Alim, bundan 108 yıl önce Prof. Dr. Ali Rıza Erten’in kaleme aldığı bir makale ile Doğu Karadeniz’de çay tarımının mümkün olduğunun gündeme geldiğini hatırlatarak, “Takip eden süreçte, 6 Şubat 1924 tarihinde çıkarılan 407 Sayılı Kanun ile bölgemizde çay tarımının önü açıldı. Zihni Derin ve azimli emekçilerin gayretiyle çay, bölgenin kaderini değiştirdi. Göç veren Doğu Karadeniz, çay sayesinde göç alan, sanayileşen ve istihdam yaratan bir merkez haline geldi” dedi.
Türkiye’nin kişi başına yıllık 3,5 kilogramlık tüketim ile dünyada en fazla çay içilen ülke olduğunu vurgulayan Alim, “Bizler, çay fabrikalarında gece gündüz çalışan işçilerimizin, dağ taş demeden bahçeleri işleyen çiftçilerimizin ve yılgınlık bilmeyen idarecilerimizin mücadelesini yüreğimizde hissederek yolumuza devam ediyoruz” ifadelerini kullandı.
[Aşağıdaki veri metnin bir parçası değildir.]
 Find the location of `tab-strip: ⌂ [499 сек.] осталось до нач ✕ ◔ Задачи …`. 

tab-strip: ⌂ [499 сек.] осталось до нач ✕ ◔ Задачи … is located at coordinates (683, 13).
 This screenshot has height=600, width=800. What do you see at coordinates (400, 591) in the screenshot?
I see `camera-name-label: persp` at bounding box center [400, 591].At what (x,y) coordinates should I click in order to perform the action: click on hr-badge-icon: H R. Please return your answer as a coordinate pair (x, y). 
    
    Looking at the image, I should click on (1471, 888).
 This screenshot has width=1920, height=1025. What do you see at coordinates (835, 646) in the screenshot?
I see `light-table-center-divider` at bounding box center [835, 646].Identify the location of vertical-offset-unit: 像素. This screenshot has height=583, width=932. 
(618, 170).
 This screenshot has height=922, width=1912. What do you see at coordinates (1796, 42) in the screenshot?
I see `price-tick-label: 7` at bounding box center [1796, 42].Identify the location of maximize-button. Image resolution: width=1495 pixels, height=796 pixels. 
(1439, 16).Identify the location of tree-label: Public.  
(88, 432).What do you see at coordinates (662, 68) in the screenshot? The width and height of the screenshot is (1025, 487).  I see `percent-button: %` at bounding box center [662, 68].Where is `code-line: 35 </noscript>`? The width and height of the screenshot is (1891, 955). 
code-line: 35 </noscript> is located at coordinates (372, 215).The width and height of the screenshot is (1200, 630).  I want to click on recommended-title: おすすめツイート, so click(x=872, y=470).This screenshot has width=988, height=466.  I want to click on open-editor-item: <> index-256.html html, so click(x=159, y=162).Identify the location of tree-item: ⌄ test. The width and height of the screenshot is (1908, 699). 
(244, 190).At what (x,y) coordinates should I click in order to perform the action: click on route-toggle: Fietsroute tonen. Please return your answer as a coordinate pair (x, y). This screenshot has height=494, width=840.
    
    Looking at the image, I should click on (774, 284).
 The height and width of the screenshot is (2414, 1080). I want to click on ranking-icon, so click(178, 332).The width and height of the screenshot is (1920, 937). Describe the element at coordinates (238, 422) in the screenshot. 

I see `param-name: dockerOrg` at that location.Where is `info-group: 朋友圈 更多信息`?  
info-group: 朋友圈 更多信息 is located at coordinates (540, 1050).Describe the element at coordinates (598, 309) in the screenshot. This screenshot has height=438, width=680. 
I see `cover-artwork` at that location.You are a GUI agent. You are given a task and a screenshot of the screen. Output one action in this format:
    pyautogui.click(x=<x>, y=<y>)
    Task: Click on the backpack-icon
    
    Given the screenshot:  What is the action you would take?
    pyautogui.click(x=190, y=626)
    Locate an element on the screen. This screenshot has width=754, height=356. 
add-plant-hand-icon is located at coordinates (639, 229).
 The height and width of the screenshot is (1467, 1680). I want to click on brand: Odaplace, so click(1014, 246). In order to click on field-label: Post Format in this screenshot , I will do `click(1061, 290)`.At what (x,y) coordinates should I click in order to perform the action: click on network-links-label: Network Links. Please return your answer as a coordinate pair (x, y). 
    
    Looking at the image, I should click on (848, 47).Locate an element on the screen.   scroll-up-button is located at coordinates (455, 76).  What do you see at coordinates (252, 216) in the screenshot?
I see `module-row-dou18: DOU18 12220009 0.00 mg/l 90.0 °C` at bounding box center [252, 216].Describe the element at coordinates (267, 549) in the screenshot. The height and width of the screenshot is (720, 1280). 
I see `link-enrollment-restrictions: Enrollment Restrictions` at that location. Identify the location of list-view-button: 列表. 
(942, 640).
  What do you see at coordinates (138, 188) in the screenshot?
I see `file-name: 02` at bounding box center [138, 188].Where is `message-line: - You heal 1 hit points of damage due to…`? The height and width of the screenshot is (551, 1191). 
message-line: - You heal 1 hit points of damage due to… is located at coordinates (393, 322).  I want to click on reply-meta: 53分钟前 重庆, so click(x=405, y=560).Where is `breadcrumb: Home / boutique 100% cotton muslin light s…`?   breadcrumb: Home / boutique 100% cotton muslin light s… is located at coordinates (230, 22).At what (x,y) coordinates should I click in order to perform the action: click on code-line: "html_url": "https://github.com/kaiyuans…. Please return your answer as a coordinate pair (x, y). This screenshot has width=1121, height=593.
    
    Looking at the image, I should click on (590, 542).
Son günlerde çay üzerine yapılan olumsuz söylemlerin hem üreticiyi hem de bu değeri bugüne taşıyan emektar insanları incittiğini belirten Alim, Türk çayının dünyadaki benzerlerinden farklı olarak kimyasal kullanılmadan üretildiğine dikkat çekti. “Bu nedenle çayımıza yönelik küçümseyici tavırlar, büyük bir haksızlıktır” diyen Alim, şu çağrıda bulundu:
“Kendi değerlerimiz söz konusu olduğunda; çay, hububat, meyve, beyaz eşya ya da otomobil fark etmeksizin hepsine sahip çıkmalıyız. Bir ülkenin yükselmesinin yolu da bu birlikten geçiyor. İşçimizden girişimcimize, gençlerimizden aydınlarımıza kadar herkesin aynı hedefte yürümeye devam etmesini diliyorum.”